Cette envolée tient au boom des dépenses entraînées par l’épidémie : 4,5 milliards d’euros pour l’achat de masques, 3,8 milliards d’euros supplémentaires en faveur des établissements sanitaires (achat de matériels, primes, indemnisation des heures supplémentaires…), 2 milliards d’euros pour les arrêts-maladie (notamment ceux accordés aux personnes pour pouvoir garder leurs enfants), 1,7 milliard d’euros répartis entre la distribution de masques dans les pharmacies, les tests diagnostics effectués dans les laboratoires de ville… S’y ajoute une aide financière, évaluée à 1,4 milliard d’euros, pour les professionnels de santé qui n’ont pu travailler ces derniers mois, afin de leur permettre d’absorber une partie de leurs charges fixes. A l’inverse, le confinement a fait baisser le nombre de consultations en médecine de ville, soit 5,4 milliards d’euros de dépenses en moins.

Revalorisation des personnels soignants
Mais l’addition pourrait encore gonfler, ces prochaines semaines. Lors du lancement du « Ségur de la santé », le 25 mai, le premier ministre, Edouard Philippe, s’est engagé à une revalorisation « significative » des rémunérations des personnels soignants.
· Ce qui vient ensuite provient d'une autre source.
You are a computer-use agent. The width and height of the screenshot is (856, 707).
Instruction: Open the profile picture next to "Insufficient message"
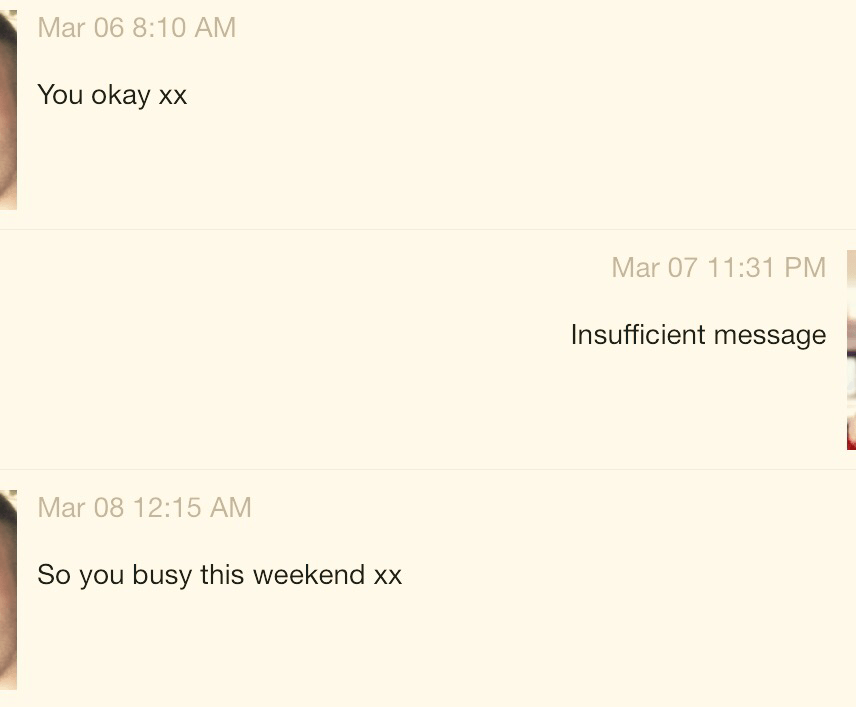850,350
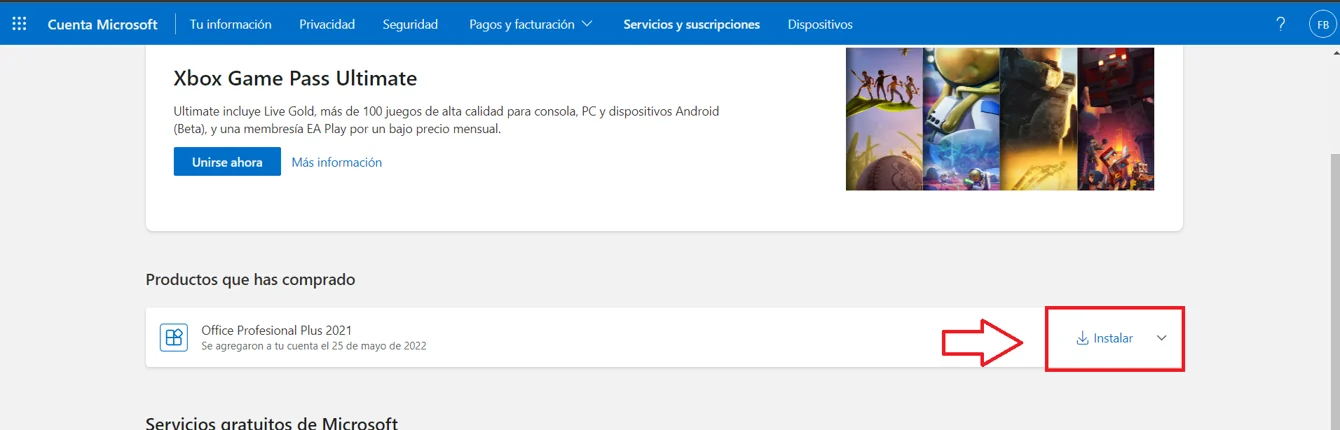The height and width of the screenshot is (430, 1340).
Task: Click the Halo artwork in Game Pass banner
Action: 1038,119
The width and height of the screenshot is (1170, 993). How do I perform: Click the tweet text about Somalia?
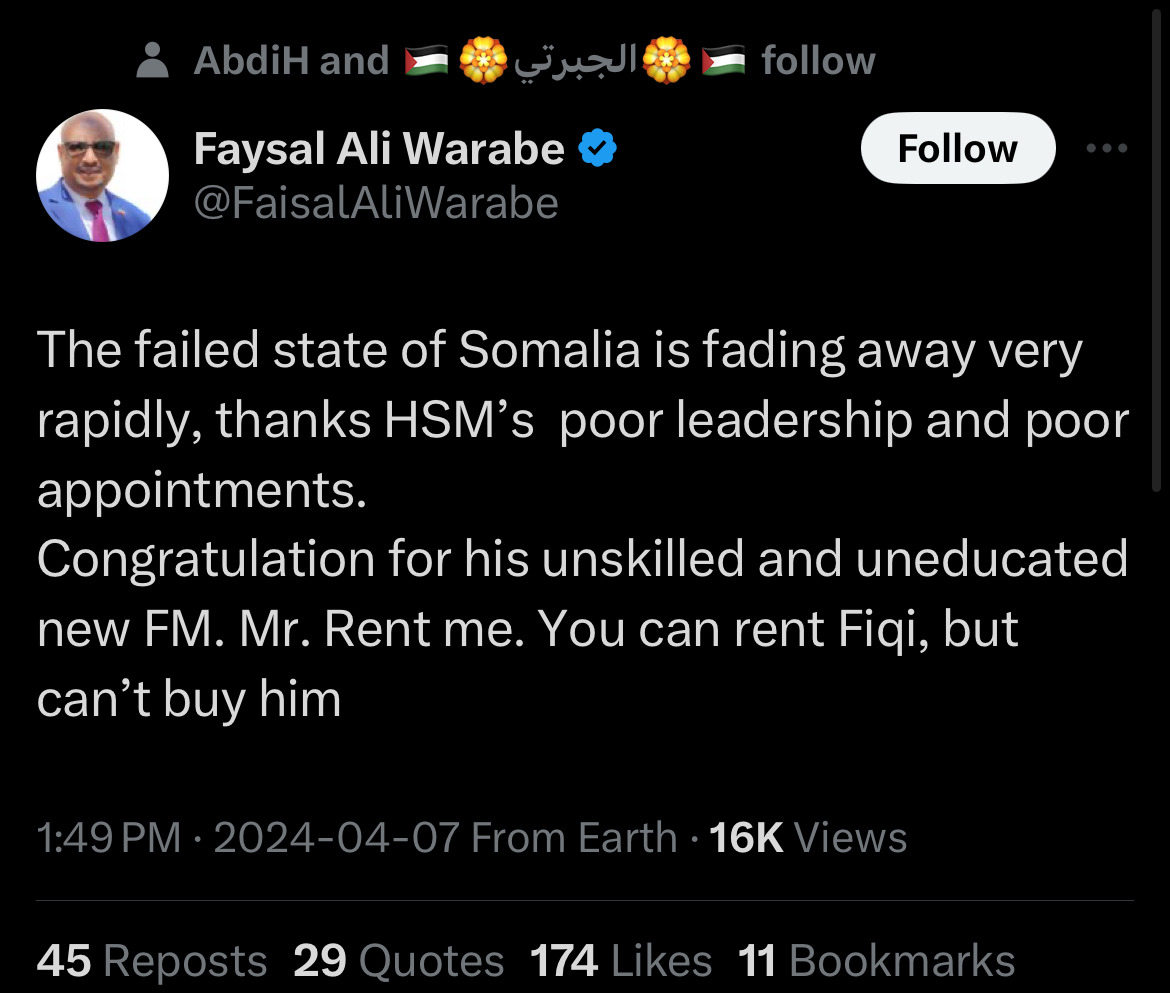tap(582, 525)
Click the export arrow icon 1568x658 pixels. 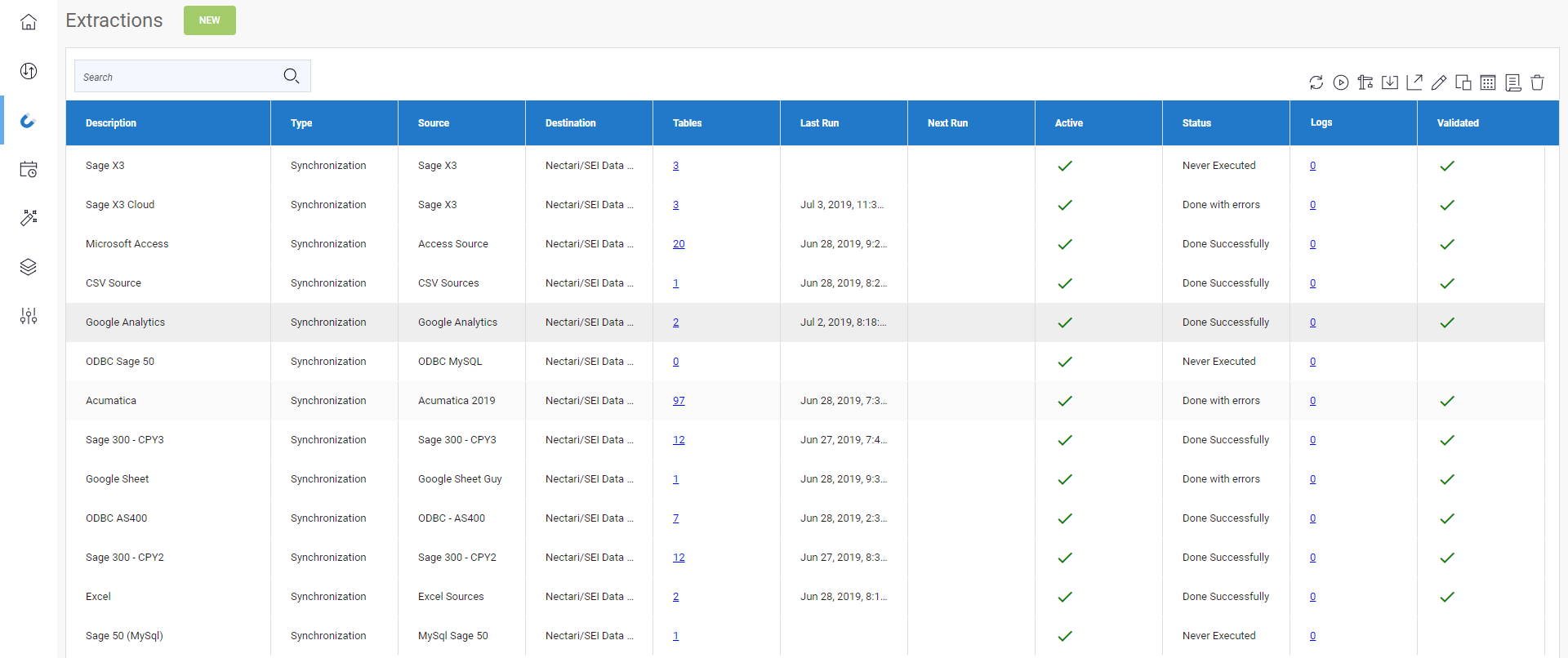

Ce coup de pouce, dont le coût reste à définir, sera programmé dans le projet de loi de financement de la Sécurité sociale (PLFSS) pour 2021, qui sera discuté devant le Parlement à l’automne.

Les finances des autres branches du régime général repassent donc, elles aussi, sous la ligne de flottaison. La détérioration est impressionnante pour l’assurance-vieillesse, qui couvre les salariés du privé. Son déficit serait multiplié par dix, passant de − 1,4 milliard d’euros en 2019 à − 14,9 milliards d’euros pour cette année. Une évolution imputable, là encore, à la chute des recettes, mais aussi à un accroissement des dépenses, lié notamment à une mesure adoptée dans la foulée du mouvement des « gilets jaunes » qui revalorisait plus fortement les pensions de retraite.

Quant à la branche accidents AT-MP, elle devrait renouer avec un solde négatif pour la première fois depuis 2012, avec un « trou » estimé à − 700 millions d’euros. Idem pour la branche famille, excédentaire depuis deux ans, qui replongerait à − 3,1 milliards d’euros.